In February 2001, the Equal Employment Opportunity Commission (EEOC) filed a suit against the Burlington Northern Santa Fe Railway Company for secretly testing some of its employees. The genetic tests conducted had been developed by Athena Diagnostics in Worcester, Massachusetts, to detect a rare neuromuscular disorder, but Burlington Northern had been using them to validate and predict claims of carpal tunnel syndrome made by railroad workers. This incident, and others like it across the United States and Europe over the following years, raised concerns about the access and rights that employers have to their employees’ medical and genetic information. In this case, if Burlington Northern had discovered that employees with carpal tunnel syndrome had a genetic predisposition to the injury, the company could have claimed that the ailment was not job related and therefore denied payment of any medical bills. The EEOC filed its suit referencing the Americans with Disabilities Act, which states that “it is unlawful to conduct genetic testing with the intent to discriminate in the workplace.” Cases like this alerted lawmakers and activists to the growing concerns of discrimination in the workplace based on genetic information, and on closer examination of the issue, revealed significant inconsistencies and gaps in the laws currently protecting the rights of employees....

Questions for Discussion

1. What is genetic discrimination, and why is it an issue?

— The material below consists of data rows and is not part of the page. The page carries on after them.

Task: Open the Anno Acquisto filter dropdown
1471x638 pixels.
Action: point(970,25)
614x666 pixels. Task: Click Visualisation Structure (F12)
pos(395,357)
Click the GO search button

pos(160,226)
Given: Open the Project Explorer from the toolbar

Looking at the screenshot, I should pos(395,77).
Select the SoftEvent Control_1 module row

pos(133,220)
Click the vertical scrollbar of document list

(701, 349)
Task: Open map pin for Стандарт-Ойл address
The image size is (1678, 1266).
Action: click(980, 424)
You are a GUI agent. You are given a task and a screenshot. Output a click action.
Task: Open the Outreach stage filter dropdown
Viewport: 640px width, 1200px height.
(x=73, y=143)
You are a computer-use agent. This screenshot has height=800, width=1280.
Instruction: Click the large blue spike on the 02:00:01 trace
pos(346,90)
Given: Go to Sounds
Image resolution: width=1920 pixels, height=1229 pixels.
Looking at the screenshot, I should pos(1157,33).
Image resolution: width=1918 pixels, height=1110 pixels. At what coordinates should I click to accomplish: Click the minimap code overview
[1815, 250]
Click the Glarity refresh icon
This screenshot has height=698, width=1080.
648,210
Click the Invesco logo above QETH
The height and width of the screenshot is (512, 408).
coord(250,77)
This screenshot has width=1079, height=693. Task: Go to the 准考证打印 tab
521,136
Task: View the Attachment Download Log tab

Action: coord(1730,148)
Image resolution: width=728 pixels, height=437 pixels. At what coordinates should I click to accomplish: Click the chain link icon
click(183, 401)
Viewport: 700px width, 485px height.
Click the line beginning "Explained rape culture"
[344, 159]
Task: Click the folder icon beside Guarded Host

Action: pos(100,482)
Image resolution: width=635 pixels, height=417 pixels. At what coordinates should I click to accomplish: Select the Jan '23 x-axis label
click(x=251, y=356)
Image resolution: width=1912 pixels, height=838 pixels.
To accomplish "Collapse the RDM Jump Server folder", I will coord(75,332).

2. Who would benefit and who would be at risk if genetic testing and the results of such tests were legal and could be required of employees? Explain.

3. Explain the ethical principle(s) that could be used to (a) argue against genetic testing of employees and (b) argue for genetic testing.

4. Explain your position on the issue of genetic testing by employers.

5. How does the outcome of Rhonda Jones’s case affect employers? Is there now a fair balance between the Title II GINA law and employers? Explain.